• **EXERCISE REQUIREMENTS**
List every line in the records below that contains the string "pixels", and copy each such line in full. Case counts.

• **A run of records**
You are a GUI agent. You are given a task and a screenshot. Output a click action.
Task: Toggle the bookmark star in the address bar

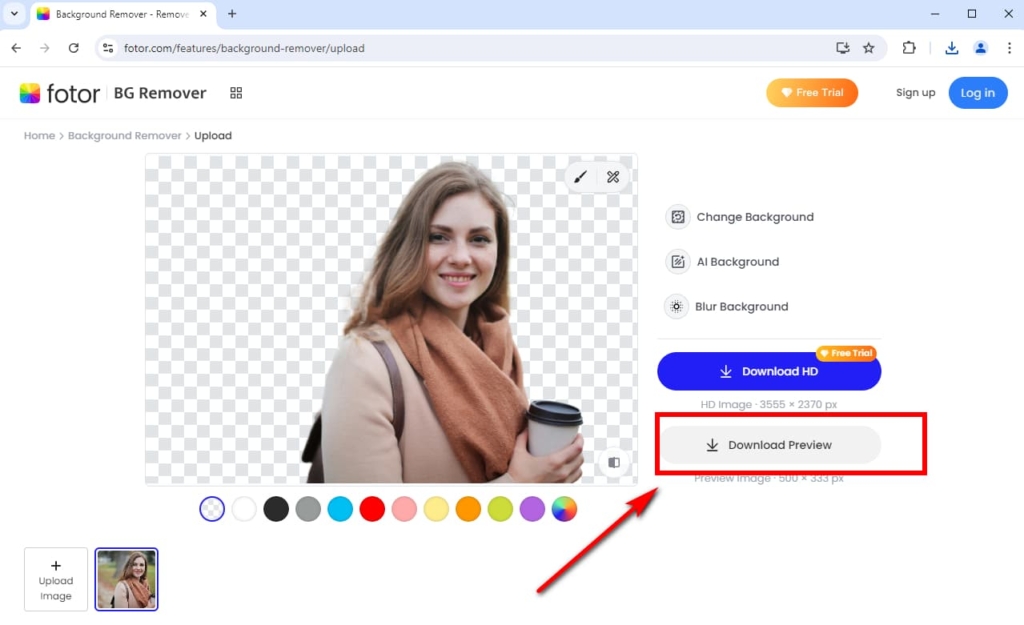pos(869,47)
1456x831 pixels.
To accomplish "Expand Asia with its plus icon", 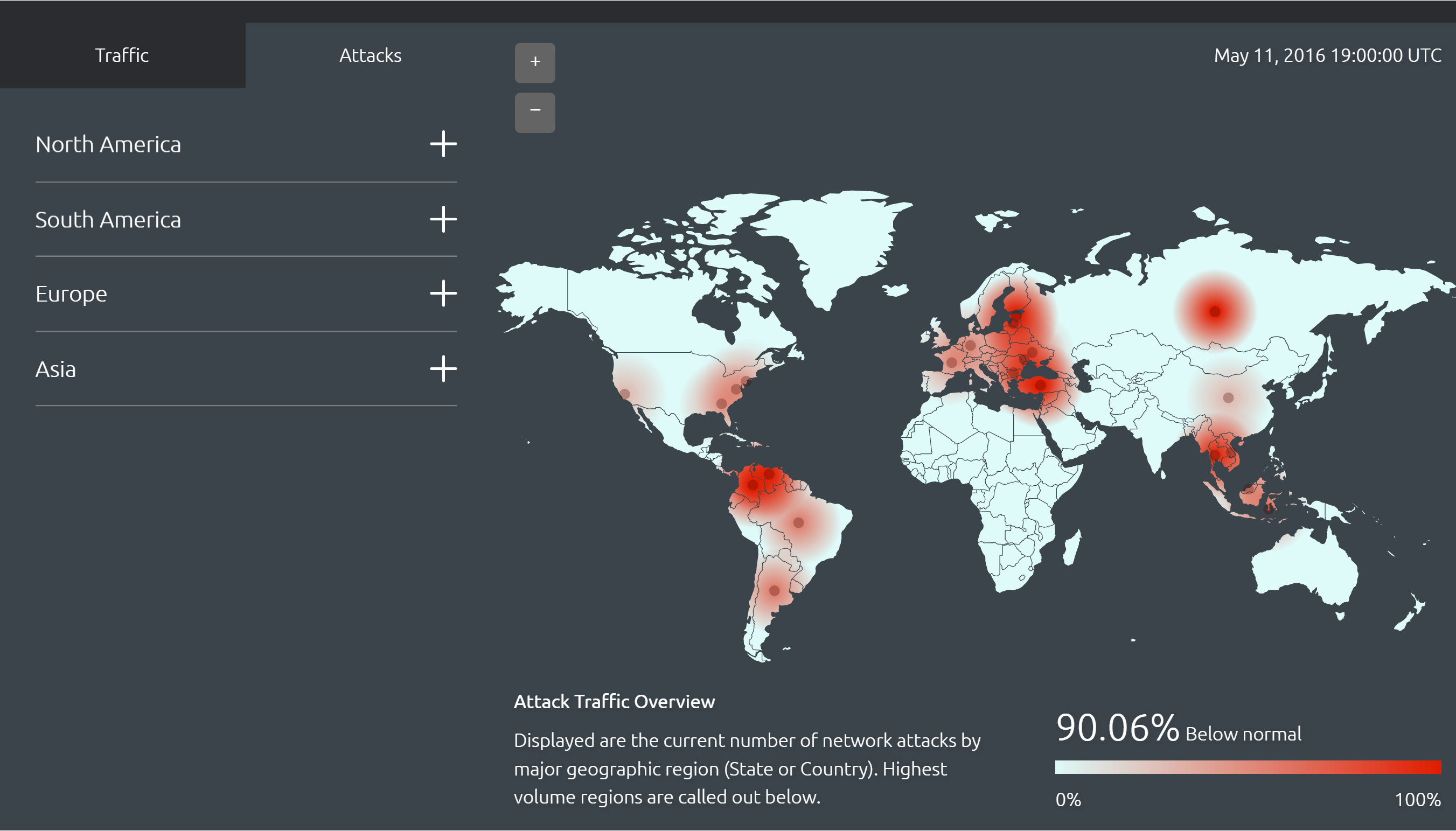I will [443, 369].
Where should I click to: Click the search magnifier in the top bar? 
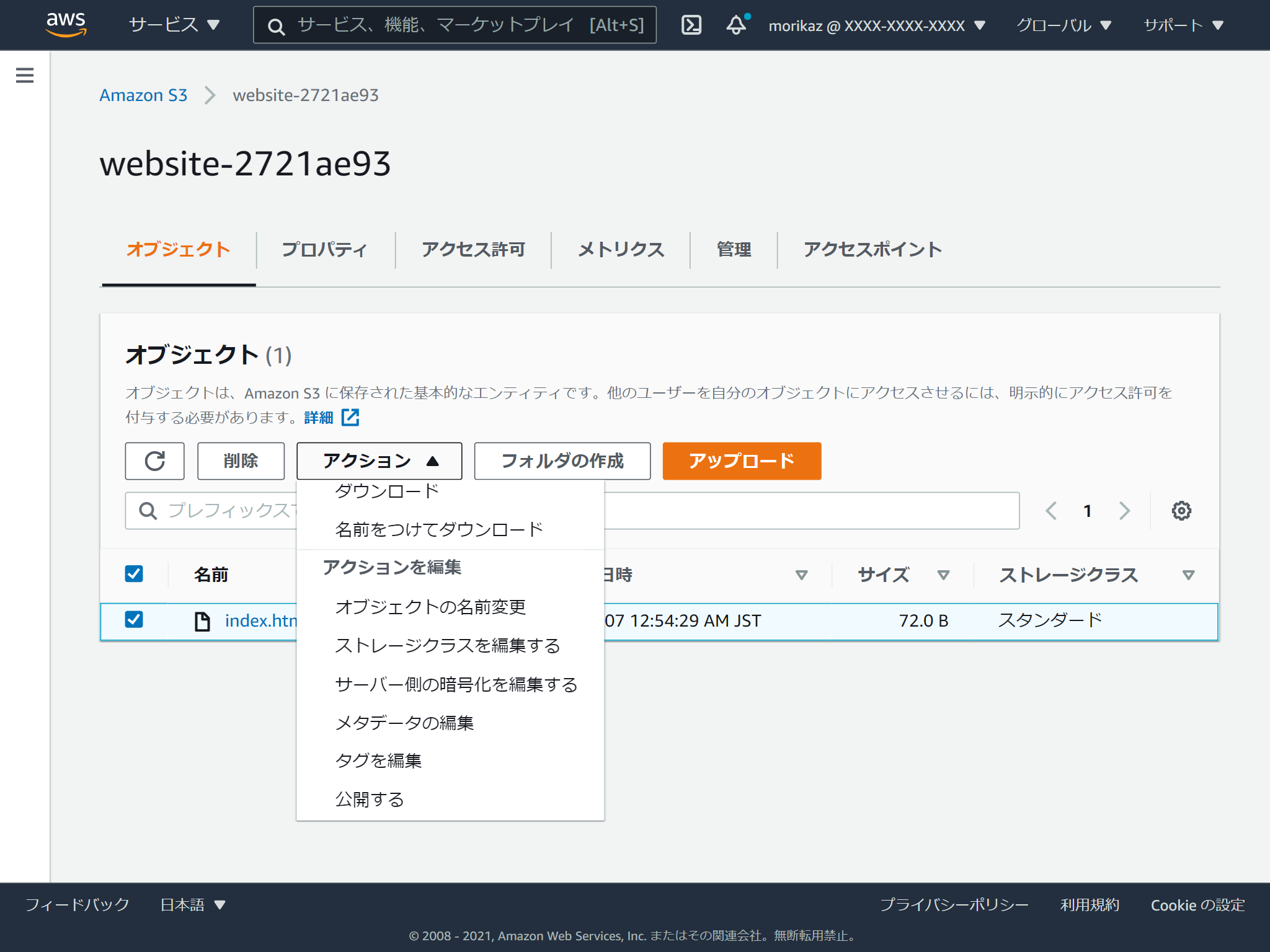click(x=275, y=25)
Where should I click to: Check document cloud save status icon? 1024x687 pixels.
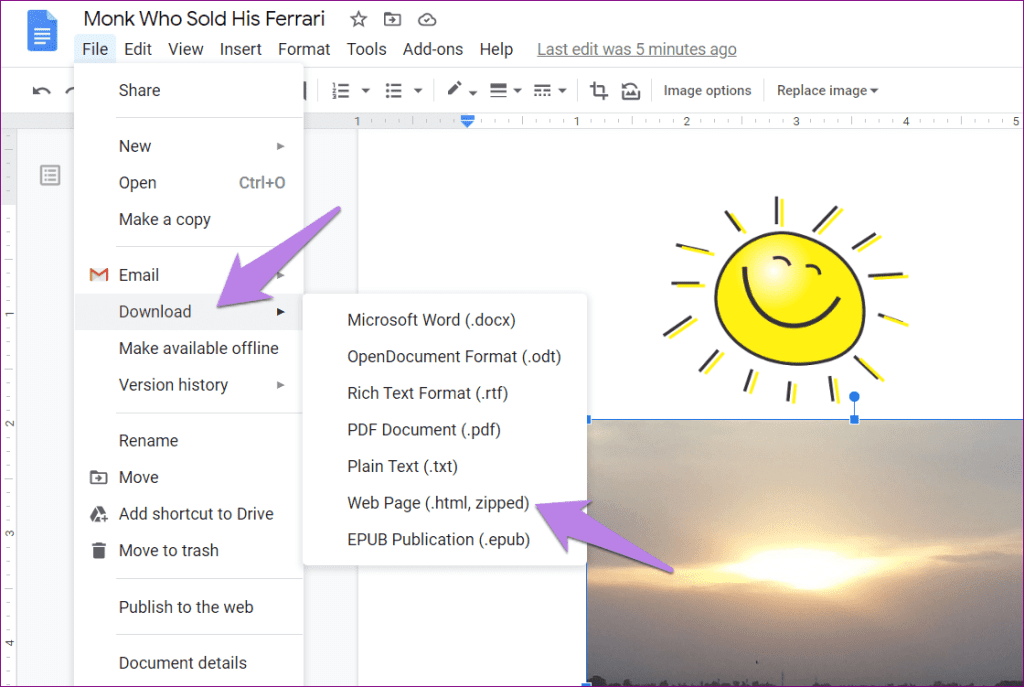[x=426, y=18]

• **CORRECT RESULT**
1456x831 pixels.
Where should I click to: Check document cloud save status icon? 1024x687 pixels.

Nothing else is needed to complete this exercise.